> **Source extract**
------------------------------

Behold the Lord High Executioner

There’s nothing like a bit of Gilbert and Sullivan to brighten your day. Their beloved operettas make light of various moral dilemmas faced by their characters. Similarly, the satire of Blackadder humorously explores historical social issues, many of them unpleasant. Plato was also a bit like that. He posed questions about morality through Socrates, his Republic protagonist, in a conversational rather than a didactic style, partly because he struggled to perfect any answers. I feel inspired to pose a morality question of my own, but I shall eschew operettas and aim for something between Blackadder and Plato … Now there’s a thought – Rowan Atkinson taking off Plato. If he ever does, I want royalties for the idea!

My question is, which is the greater moral sin – causing death unintentionally or deliberately? I’m almost tempted to leave it there and see how people tackle it. If I were on the receiving end of such a question, I’d have to ask for more details before I could respond meaningfully. Who or what is doing the dying and who or what is the cause/causes? What was the manner of the deaths and, before that, the lives? Why did they die / were killed? Does the fact that I need to know such details before passing judgment reveal underlying flaws in my own morality – for example, do I think causing death can be justified in some circumstances?

The answer to that last question is ‘yes’. Unequivocally. You might think I’m thinking of the Government’s Assisted Kill Bill, or their facilitating abortions up to full term. Nope. I’m not against euthanasia in principle, but the bill currently before Parliament is a travesty of democracy, honesty and safeguarding. As for the legal or moral right to abort a foetus, I’ve always vacillated. But full-term babies? That’s infanticide.

------------------------------

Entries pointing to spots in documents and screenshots
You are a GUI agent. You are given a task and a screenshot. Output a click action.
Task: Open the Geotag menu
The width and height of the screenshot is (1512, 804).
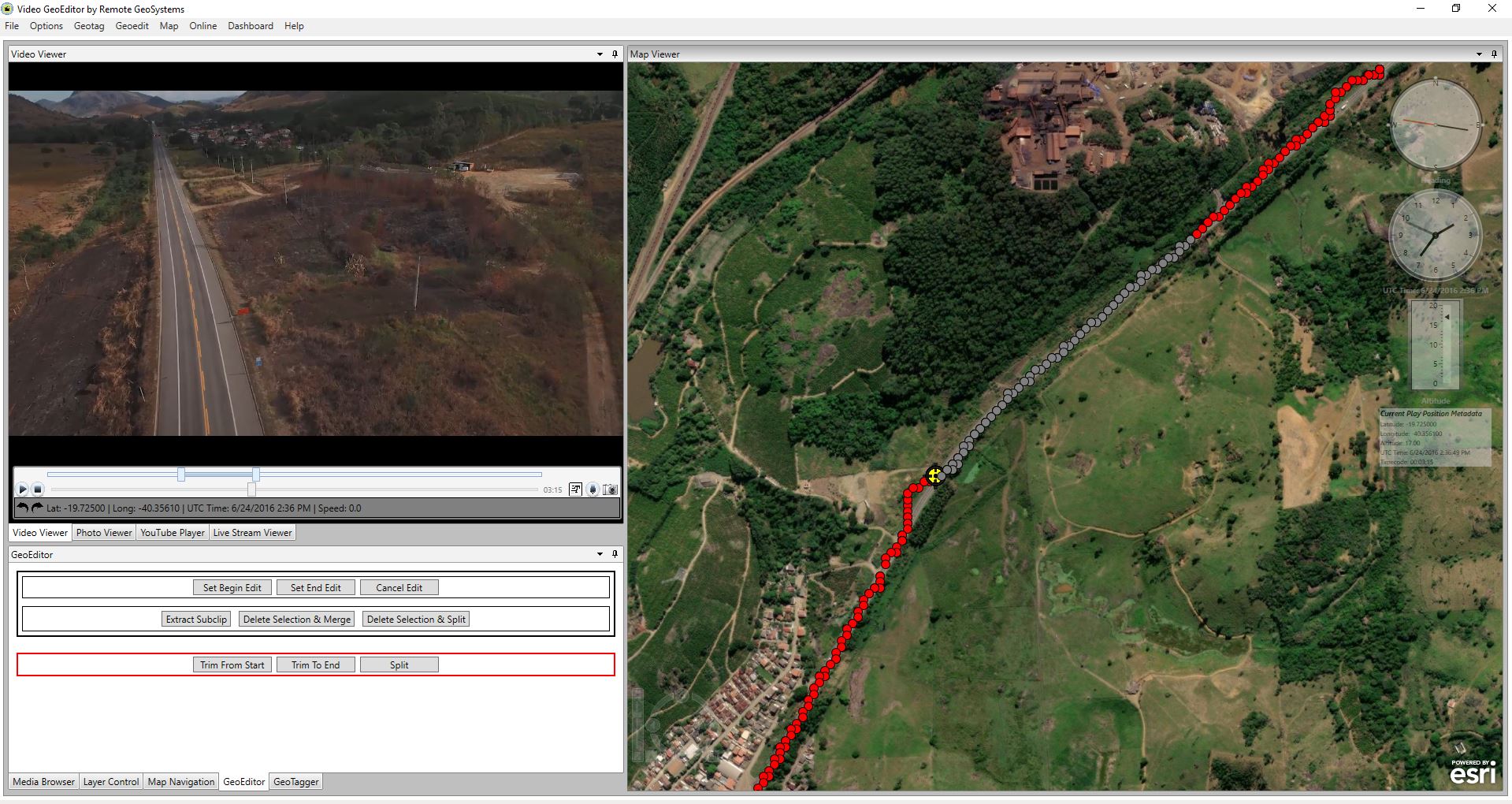coord(89,26)
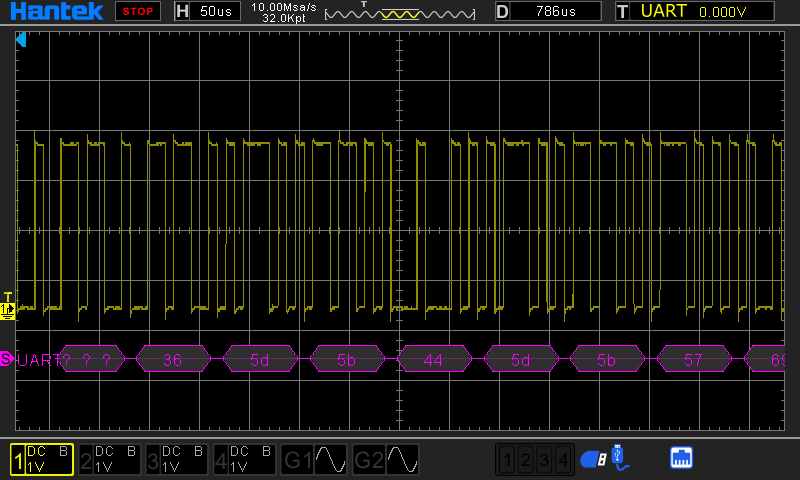Enable channel 4 from bottom bar

(x=245, y=459)
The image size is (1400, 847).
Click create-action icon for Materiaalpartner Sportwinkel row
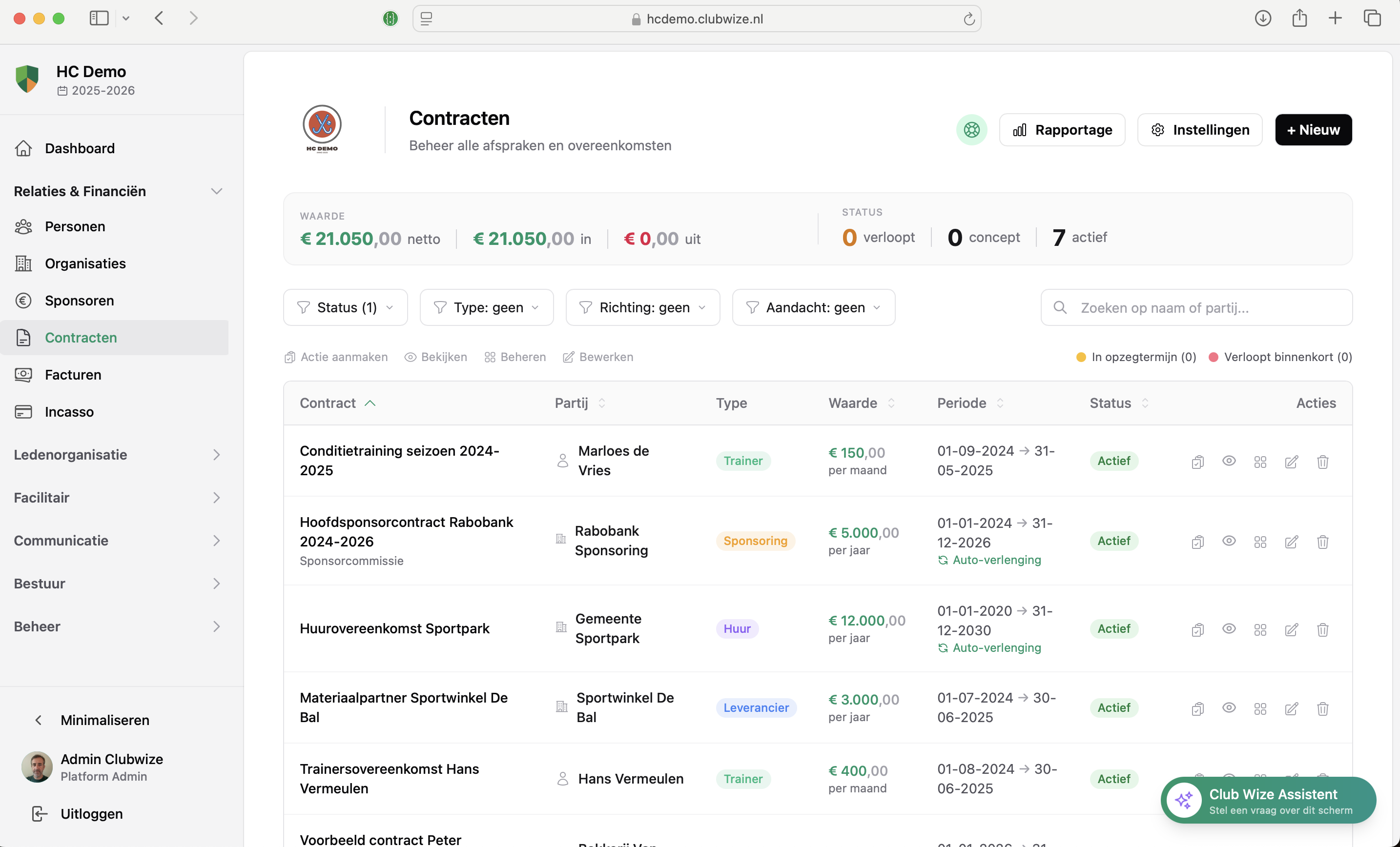pos(1197,708)
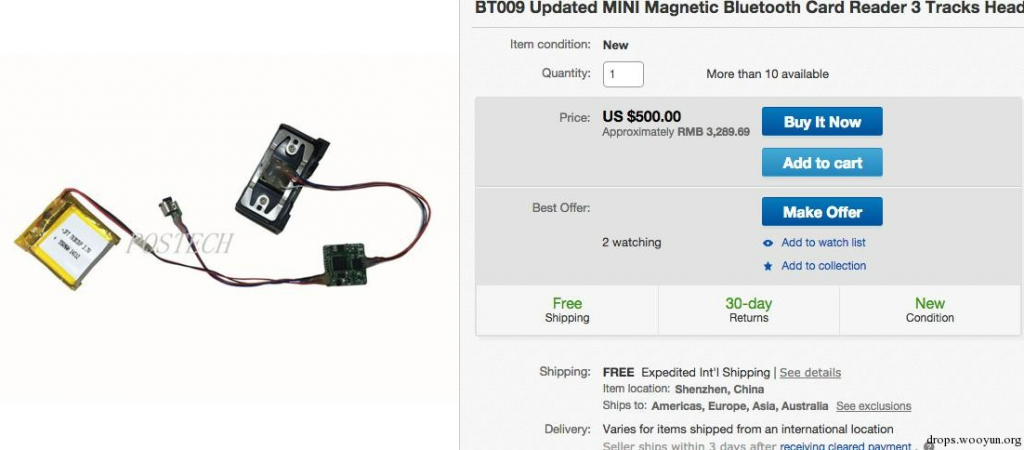
Task: Click the US $500.00 price text
Action: coord(641,117)
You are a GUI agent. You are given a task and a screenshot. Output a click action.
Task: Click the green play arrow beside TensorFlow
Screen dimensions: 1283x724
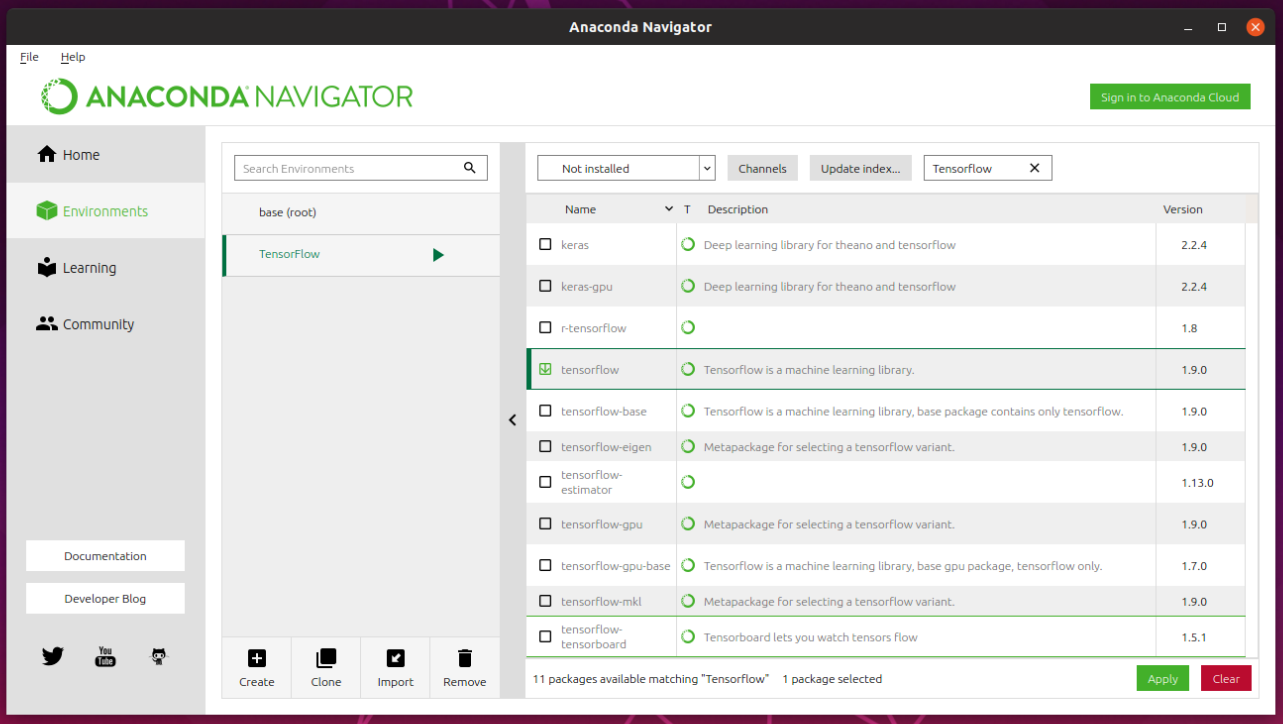point(438,255)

------------------------------

> **Stated goal 1**
Could you reproduce every one of the document and screenshot pointing entries word for word, leaving out the pictures?
> **Stated goal 2**
Can you pick up the essay on the morality of causing death from where it stops?

> **Reply 1**
You are a GUI agent. You are given a task and a screenshot. Output a click action.
Task: Open the Geotag menu
The width and height of the screenshot is (1512, 804).
coord(89,26)
Enable channel 4 from bottom bar

(x=245, y=459)
The image size is (1400, 847).
Click create-action icon for Materiaalpartner Sportwinkel row
pos(1197,708)
Task: Click the US $500.00 price text
Action: coord(641,117)
You are a GUI agent. You are given a task and a screenshot. Output a click action.
Task: Click the green play arrow beside TensorFlow
Screen dimensions: 1283x724
point(438,255)

> **Reply 2**
What my primary morality question refers to is the deaths of non-humans … the assassination of Keir Starmer perhaps. But no. I’d actually prefer to see him tried by a jury of farmers, ‘terfs’, free-speech advocates, Chagos islanders, Zionists, small-business owners, property landlords, Northern Ireland veterans, oil drillers, greenbelt advocates, The Donald and me. One non-human in my thoughts (other than Starmer) is the empress wasp that I found scuttling up my picture window in the drawing room the other day. An entomologist would have identified it as a queen wasp. But it was bigger than any I’d seen before, so I promoted it, then took off my slipper and squashed it with a satisfying cross between a ‘pop’ and a ‘squelch’. It dropped onto the floor, listless but not quite lifeless, yet. If I hadn’t killed it, it would have produced any number of offspring that could have stung people. I’ve been stung a couple of times. Not pleasant. Wasps also eat my plums and greengages. Loads of people kill loads of creepy crawlies all the time, and they never make the news or excite the League Against Common Sense.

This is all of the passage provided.